The Outsider Project was launched in February 2017 by the Migrants’ Rights Network. Led by volunteer Migrant Leaders from four locations in the UK – Oldham, Wolverhampton, Boston, and Barking and Dagenham – the project supports migrants affected by the negative discourse around immigration and promotes a positive narrative that demonstrates the benefits of living in an open society where migration is commonplace.
BY ANNA ROGUSKI
“Who feels that since Brexit hate crime has increased?”
It takes less than a second for everyone in the room to raise their hands, and just a moment more before people begin to recount incidents they’ve experienced since June. To say it’s disheartening hearing so many stories of people being told to ‘go back home’ is an understatement, but this isn’t a session where participants are wallowing in the negatives: quite the opposite in fact.
Our Migrant Leaders are bringing a positive, restless energy to an otherwise grey and drizzly Saturday morning in Nottingham.
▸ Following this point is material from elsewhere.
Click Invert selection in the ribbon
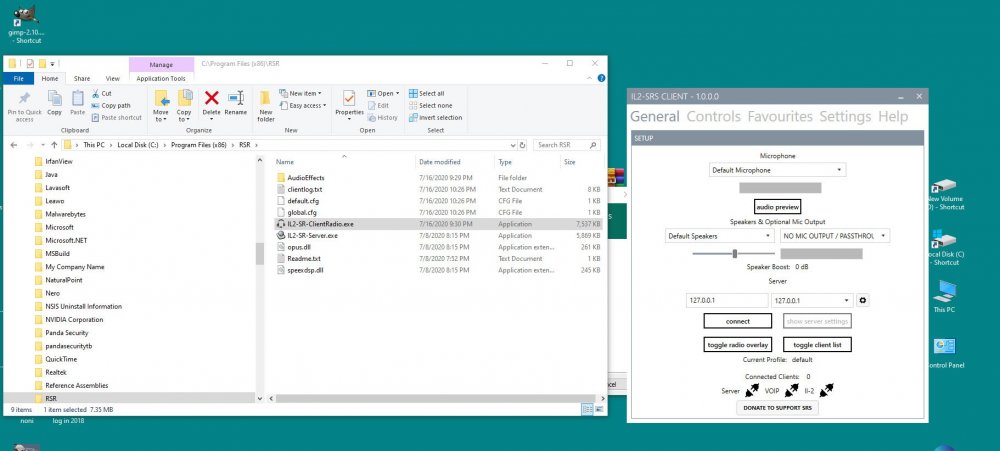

They’ve come together for The Outsider Project’s Migrant Leader Training, a busy day where they’re learning the skills and techniques to plan, lead and deliver Listening Campaigns in their local areas; and it’s personal experiences like those that they are sharing that are so key to achieving this.
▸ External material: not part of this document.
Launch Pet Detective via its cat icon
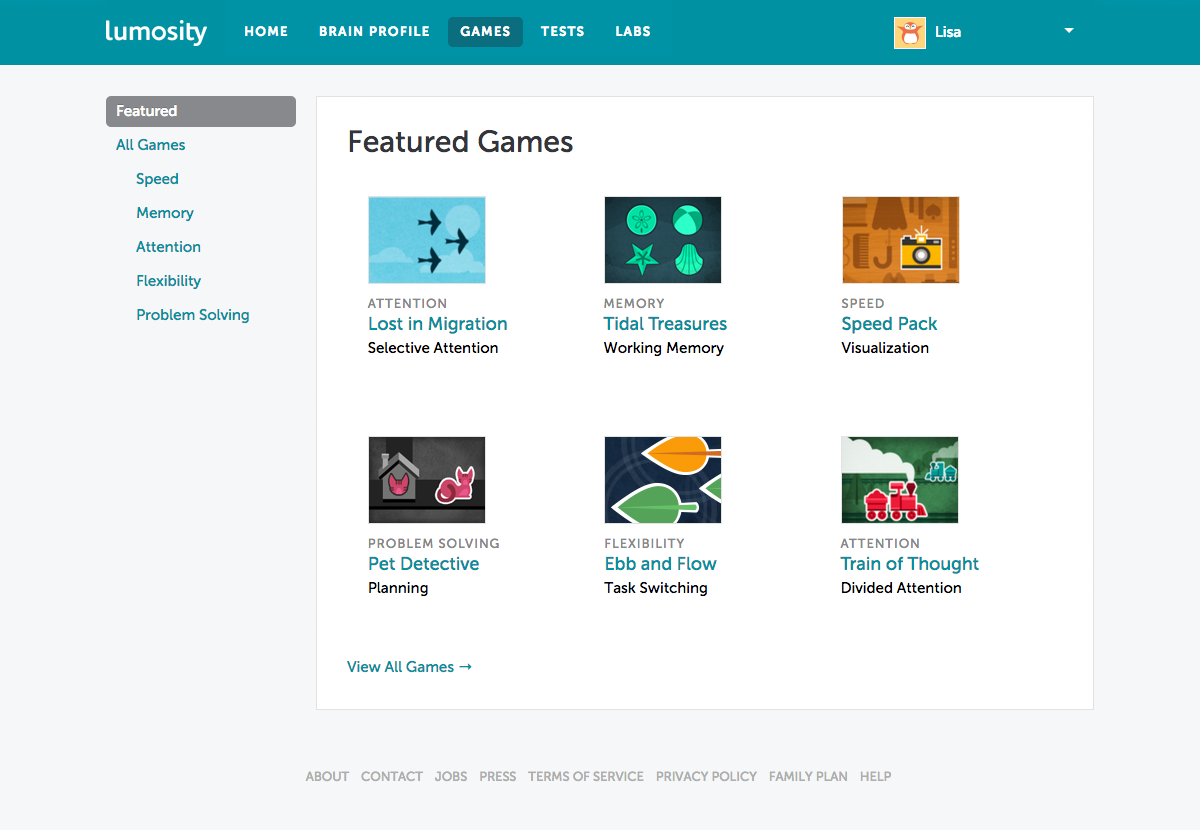pyautogui.click(x=427, y=480)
In a world where migrants are regularly reduced to numbers and statistics, The Outsider Project is using the power of migrants’ personal stories to demonstrate both the impact of the negative discussion of immigration, as well as the positives of living in an open society where migration is commonplace.
As part of the project’s Listening Campaign, over the next five weeks our Migrant Leaders will be interviewing migrants in their local areas, delving deep into their thoughts and experiences in relation to the key issues affecting them and recording the individual responses to a range of issues including the impact of the UK leaving the EU, of immigration policy and enforcement, and of life as a migrant within their local areas.
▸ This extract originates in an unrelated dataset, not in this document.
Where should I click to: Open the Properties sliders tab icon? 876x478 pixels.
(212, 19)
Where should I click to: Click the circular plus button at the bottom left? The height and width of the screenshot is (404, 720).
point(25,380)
The outcomes of the Listening Campaign will shape the action the project goes on to take, ensuring it is truly representative of the needs of the communities. In June the Migrant Leaders will come together to explore the recurring themes from the responses. Together with the local migrant communities they will identify three key issues they are facing in their local areas, and will use them to shape winnable campaigns and actions to take forward locally. Their personal stories will be integral to this process, both shaping the action that will be taken and demonstrating the human impact of these issues on members of their communities.
It’s now been just over a week a since the training in Nottingham and in each area the Listening Campaigns are well underway – in Boston the Migrant Leaders have even trained up four more people to lead their Listening Campaign with them so that they can reach even more members of the local migrant communities. As the responses come flooding in, our Migrant Leaders are bringing together the powerful experiences of members of their communities that will build the foundations for their local campaigns – ensuring that through The Outsider Project migrant’s voices will be heard, and their stories are told.